# 5.2 months old, no sign of ears going up ;(



## Karna143

Hi there. I am a new GSD owner. We just got her 2 weeks ago. She turned 5 months on July 29th. We have all her papers and know she comes from a great line. I'm just wondering if her ears will ever go up. We were told she was the runt and not to sound dumb but I'm not sure if she's still teething or not. Everything I have read is saying if they are not up by now or 6 months it may be too late to try gluing? Do we have any hope on them going up on their own? I will try to post a pic of her with her mom right before we got her.


----------



## Saige

*ears going up?*

I've had 6 GSDs and all the ears were up. That being said they can go up and down especially while they are teething. Have they ever been up? My now almost 6 month olds were up then down then one up one down and the one stayed down for a number of weeks. Then one day it was up and hasn't fallen since. Good luck, they're beautiful not matter!


----------



## Karna143

To be honest I don't know if they were ever up. We will have to ask. Obvously being a new GSD owner, I don't know much, just been reading up and doing research. Her ears just feel so floppy to me, almost like a labs ears. Like there's not control in them at all. Not sure what is normal. I do think she looks adorable with her floppy ears but I would ove to have those beautiful erect ears to.


----------



## CeCe

They do look like lab ears in the pic. My neighbor has a shepherd/lab mix that looks like your girl-did you see the father of your pup? She's very cute. You could try taping but I don't think her ears will stand.


----------



## GSDAlphaMom

She still you enough it could happen, however, based on that pic I don't see any signs that they will on their own. If they aren't up by 5 months some folks recommend adding Solid Gold Seameal to their diet. If it's important to you, you can always help them along with ear forms (do a search on the forum, I know I've posted before how to use them and where to buy). If it's not a big deal to you, let them do what they will and love her just the same!


----------



## m1953

Don't panic especially if she is teething right now. It's not unusual to take six months to a year.


----------



## Shep's_Shepherd

I asked my breeder the same question when my pups ears were slow to stand up, and I was advised to keep encouraging him to chew (I guess the same set of muscles are used to keep the ears erect that are used in chewing). We gave him all the chew toys he wanted and incorporated the chew toys in his play. We saw improvement within a couple of weeks and they were standing on their own before long. Best of luck!

[Records for locating displayed items]
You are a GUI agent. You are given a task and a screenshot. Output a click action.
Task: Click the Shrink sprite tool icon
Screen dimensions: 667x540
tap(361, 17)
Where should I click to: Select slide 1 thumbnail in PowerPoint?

==

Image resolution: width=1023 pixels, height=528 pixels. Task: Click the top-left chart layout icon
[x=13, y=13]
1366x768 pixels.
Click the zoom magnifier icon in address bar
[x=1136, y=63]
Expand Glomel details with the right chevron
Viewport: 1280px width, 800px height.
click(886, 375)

...

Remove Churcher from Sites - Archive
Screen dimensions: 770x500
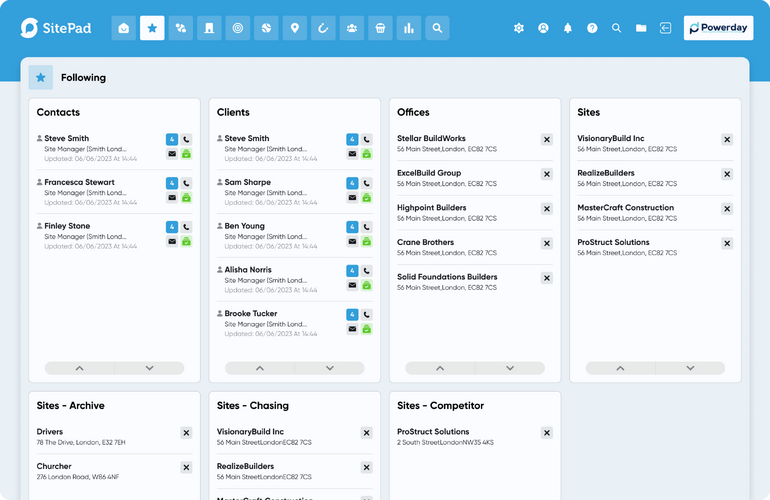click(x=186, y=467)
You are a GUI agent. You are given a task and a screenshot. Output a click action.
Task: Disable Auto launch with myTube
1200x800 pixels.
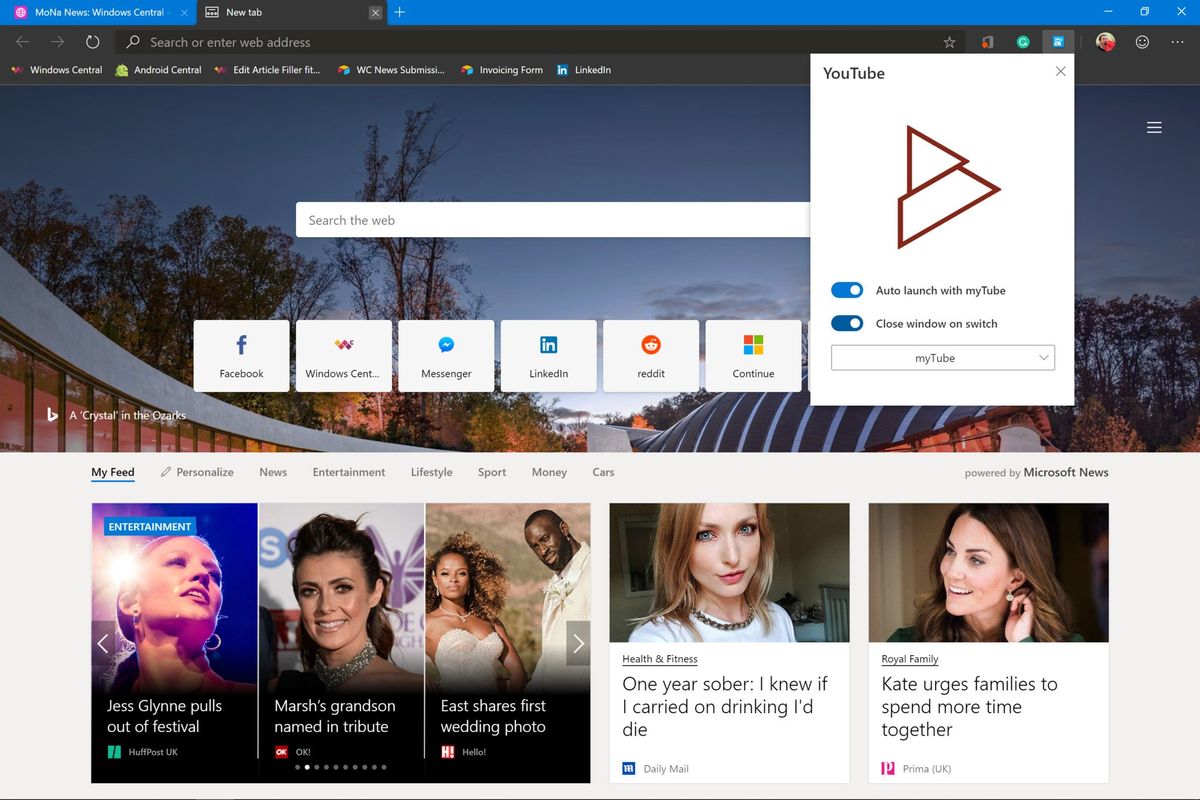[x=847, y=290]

Task requirements =>
1. Could you render this sentence from the puppy-ears thread in Spanish: "We gave him all the chew toys he wanted and incorporated the chew toys in his play."
2. Will you pick up the forum thread about the puppy's floppy ears after its last post and carry it on?

Task-by-task answers =>
1. Le dimos todos los juguetes para morder que quiso e incorporamos los juguetes para morder en sus juegos.

2.
----------



## Karna143

Thank you for all the responses. The people we got her from have been breeding German Shepherds for a while now and we did receive all the info on the father so I know she is pure-bred plus the breeders are parents of my husbands friend from work so we do trust them. It almost looks to us like she hasn't grown into her ears yet. 
To be honest when we first got her we tried the tear mender but it only lasted two days before she got them apart and while glued it looked more like she was wearing a hat vs. having a teepee look. I think maybe we should wait till she is 6 months and then re-tackle the situation. I've been reading a lot about the breathe rite strips. Maybe we should look into that?


----------



## wolfy dog

How come you got her so late from the breeder? Did he/she suspect this maybe?
She does look adorable and people won't be so hesitant to pet her when they stay down. But I know you want them to stand, it is so Shepherdy. I had a purebred dog that had a huge overbite (it turned out to be later) and what it taught be was acceptance for who they are. I didn't like my own secret thoughts on how imperfect he was but he was a good, sweet dog and in the end you won't notice anymore.
And who knows, when she is done teething she might surprise you one day....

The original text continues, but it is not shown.